**Work task:** Every line from the one bearing "You are a computer-use agent. Viewport: 406px" through the last line of the entries should be printed exactly, with no other output.

**Material provided:**
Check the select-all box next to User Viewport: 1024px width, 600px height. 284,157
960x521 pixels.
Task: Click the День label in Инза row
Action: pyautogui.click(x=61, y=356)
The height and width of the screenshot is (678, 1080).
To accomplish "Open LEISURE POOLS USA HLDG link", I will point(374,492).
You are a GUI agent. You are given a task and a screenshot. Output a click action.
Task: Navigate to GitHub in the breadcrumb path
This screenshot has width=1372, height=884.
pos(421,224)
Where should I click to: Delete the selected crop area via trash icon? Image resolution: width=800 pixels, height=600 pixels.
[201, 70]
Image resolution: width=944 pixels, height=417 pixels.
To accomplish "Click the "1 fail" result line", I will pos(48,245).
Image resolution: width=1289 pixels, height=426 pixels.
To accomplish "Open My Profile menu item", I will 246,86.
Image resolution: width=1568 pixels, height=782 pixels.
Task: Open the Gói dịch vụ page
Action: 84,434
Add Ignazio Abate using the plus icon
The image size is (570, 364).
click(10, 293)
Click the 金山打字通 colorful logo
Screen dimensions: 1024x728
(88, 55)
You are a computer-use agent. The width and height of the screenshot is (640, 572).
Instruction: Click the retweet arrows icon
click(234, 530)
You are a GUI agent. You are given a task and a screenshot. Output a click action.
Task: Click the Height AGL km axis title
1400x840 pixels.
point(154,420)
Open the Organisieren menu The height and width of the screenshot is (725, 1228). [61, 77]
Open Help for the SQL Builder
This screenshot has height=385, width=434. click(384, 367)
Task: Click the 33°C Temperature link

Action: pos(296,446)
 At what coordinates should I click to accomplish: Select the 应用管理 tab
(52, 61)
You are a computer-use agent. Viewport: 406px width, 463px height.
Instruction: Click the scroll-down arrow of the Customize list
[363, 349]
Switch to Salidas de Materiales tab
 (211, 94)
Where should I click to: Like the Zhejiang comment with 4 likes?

**Answer below:**
You are a computer-use agent. Viewport: 406px width, 463px height.
Instruction: Click the scroll-down arrow of the Customize list
[363, 349]
Switch to Salidas de Materiales tab
 (211, 94)
Where should I click to: Like the Zhejiang comment with 4 likes?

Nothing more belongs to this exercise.